# DATA EXCERPTS
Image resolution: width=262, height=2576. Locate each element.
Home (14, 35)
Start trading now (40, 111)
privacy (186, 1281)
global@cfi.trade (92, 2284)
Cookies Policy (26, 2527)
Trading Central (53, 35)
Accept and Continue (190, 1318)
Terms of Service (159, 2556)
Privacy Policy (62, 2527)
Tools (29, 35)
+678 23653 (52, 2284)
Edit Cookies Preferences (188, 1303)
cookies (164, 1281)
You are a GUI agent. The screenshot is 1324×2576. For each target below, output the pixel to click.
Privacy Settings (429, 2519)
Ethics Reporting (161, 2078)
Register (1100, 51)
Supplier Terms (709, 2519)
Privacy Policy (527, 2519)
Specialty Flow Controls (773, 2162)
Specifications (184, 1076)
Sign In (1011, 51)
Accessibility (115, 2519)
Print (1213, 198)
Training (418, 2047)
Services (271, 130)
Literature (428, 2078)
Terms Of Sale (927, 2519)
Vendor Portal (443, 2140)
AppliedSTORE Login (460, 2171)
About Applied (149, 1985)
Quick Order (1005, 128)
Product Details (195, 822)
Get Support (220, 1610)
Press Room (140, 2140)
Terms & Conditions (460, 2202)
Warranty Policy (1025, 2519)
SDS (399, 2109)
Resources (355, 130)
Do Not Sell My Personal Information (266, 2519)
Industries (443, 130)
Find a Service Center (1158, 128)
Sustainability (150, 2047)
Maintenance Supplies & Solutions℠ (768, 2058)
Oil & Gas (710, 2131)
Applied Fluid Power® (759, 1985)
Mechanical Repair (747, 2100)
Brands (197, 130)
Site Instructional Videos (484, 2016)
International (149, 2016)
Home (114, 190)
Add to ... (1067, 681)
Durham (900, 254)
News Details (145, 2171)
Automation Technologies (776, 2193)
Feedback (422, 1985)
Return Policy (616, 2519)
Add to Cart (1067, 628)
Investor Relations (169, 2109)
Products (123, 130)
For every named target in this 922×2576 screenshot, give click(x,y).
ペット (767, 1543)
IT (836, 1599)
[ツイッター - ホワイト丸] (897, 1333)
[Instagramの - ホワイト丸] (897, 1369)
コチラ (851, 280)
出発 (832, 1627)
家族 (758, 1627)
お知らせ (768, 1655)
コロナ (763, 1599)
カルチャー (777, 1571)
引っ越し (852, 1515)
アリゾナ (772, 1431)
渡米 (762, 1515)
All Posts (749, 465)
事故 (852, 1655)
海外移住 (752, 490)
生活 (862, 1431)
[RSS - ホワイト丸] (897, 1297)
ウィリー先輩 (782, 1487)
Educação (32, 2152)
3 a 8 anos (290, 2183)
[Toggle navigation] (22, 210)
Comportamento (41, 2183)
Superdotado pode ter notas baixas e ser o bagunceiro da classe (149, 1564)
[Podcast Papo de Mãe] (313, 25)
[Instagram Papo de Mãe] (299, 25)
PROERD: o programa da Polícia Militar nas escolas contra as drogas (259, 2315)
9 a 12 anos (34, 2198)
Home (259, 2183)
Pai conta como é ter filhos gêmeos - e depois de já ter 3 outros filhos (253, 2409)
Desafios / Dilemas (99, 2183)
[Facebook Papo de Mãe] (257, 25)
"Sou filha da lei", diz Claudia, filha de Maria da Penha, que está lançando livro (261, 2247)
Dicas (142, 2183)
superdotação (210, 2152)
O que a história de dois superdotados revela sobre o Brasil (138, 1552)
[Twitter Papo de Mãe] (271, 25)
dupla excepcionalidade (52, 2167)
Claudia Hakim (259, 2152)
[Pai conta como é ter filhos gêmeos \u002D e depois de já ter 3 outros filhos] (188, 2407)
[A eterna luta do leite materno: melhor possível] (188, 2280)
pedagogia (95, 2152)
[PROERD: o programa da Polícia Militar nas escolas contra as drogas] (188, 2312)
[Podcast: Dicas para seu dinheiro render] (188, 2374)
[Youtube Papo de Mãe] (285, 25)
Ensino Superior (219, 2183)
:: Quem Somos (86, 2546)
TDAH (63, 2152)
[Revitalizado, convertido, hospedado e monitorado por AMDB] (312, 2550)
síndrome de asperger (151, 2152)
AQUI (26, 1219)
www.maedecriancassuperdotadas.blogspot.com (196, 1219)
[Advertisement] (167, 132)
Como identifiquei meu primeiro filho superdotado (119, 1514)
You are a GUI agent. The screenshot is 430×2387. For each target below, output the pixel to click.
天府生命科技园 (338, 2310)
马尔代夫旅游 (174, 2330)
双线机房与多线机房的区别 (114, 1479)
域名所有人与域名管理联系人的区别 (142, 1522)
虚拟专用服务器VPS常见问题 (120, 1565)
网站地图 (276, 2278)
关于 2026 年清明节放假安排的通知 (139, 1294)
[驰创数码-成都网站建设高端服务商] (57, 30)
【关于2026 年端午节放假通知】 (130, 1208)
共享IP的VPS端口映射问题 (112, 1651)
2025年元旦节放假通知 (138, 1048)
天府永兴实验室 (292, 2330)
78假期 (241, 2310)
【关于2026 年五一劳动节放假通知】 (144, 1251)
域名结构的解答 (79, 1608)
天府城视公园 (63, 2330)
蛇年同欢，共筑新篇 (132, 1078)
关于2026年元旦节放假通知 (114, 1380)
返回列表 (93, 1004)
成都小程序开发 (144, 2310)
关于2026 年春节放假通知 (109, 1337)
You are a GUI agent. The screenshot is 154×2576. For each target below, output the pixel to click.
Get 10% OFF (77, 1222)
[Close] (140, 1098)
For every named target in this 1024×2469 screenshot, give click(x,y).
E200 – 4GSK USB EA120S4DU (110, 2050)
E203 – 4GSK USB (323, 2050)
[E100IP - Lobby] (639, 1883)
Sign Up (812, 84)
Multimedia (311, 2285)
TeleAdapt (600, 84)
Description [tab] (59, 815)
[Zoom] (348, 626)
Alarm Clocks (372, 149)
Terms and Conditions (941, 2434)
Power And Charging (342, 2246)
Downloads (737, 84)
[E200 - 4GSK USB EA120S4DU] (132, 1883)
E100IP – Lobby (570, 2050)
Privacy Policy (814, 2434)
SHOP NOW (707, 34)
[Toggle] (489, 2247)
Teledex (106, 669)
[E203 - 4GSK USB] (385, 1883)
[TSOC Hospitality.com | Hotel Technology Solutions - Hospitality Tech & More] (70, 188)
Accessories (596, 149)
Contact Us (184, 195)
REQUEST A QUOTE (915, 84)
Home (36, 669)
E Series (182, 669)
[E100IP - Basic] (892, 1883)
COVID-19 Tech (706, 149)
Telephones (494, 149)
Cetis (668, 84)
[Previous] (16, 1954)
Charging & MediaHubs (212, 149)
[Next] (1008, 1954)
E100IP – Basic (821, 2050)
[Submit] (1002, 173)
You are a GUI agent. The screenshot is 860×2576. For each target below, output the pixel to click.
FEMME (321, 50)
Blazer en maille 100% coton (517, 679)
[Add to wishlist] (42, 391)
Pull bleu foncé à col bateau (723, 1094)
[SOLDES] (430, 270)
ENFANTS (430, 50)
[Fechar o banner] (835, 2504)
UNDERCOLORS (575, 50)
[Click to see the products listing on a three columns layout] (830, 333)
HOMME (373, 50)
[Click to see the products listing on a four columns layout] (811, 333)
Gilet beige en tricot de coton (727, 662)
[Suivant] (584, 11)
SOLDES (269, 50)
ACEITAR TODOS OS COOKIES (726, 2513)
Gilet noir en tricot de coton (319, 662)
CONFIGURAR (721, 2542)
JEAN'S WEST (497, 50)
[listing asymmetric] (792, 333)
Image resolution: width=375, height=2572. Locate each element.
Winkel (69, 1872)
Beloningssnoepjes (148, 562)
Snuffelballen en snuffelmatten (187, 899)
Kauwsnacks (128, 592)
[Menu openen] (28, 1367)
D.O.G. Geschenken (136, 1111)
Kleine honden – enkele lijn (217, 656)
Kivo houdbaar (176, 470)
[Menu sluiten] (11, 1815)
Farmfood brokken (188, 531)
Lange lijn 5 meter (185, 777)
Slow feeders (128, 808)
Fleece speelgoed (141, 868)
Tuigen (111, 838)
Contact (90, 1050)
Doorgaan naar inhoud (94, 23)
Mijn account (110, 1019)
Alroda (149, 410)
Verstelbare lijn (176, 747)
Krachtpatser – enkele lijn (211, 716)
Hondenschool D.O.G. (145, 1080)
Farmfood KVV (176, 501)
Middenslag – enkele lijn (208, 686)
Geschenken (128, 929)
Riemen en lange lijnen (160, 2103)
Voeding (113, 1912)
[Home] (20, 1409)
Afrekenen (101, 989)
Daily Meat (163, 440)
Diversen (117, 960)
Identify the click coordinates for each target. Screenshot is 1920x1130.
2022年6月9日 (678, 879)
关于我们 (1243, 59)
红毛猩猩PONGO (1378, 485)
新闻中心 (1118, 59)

# TASK DESCRIPTION
In the entries above, one line contains "アリゾナ (772, 1431)" and another contains "Claudia Hakim (259, 2152)". Reproduce exactly those two lines and the lines between them, nothing else.

# TASK SOLUTION
アリゾナ (772, 1431)
渡米 (762, 1515)
All Posts (749, 465)
事故 (852, 1655)
海外移住 (752, 490)
生活 (862, 1431)
[RSS - ホワイト丸] (897, 1297)
ウィリー先輩 (782, 1487)
Educação (32, 2152)
3 a 8 anos (290, 2183)
[Toggle navigation] (22, 210)
Comportamento (41, 2183)
Superdotado pode ter notas baixas e ser o bagunceiro da classe (149, 1564)
[Podcast Papo de Mãe] (313, 25)
[Instagram Papo de Mãe] (299, 25)
PROERD: o programa da Polícia Militar nas escolas contra as drogas (259, 2315)
9 a 12 anos (34, 2198)
Home (259, 2183)
Pai conta como é ter filhos gêmeos - e depois de já ter 3 outros filhos (253, 2409)
Desafios / Dilemas (99, 2183)
[Facebook Papo de Mãe] (257, 25)
"Sou filha da lei", diz Claudia, filha de Maria da Penha, que está lançando livro (261, 2247)
Dicas (142, 2183)
superdotação (210, 2152)
O que a história de dois superdotados revela sobre o Brasil (138, 1552)
[Twitter Papo de Mãe] (271, 25)
dupla excepcionalidade (52, 2167)
Claudia Hakim (259, 2152)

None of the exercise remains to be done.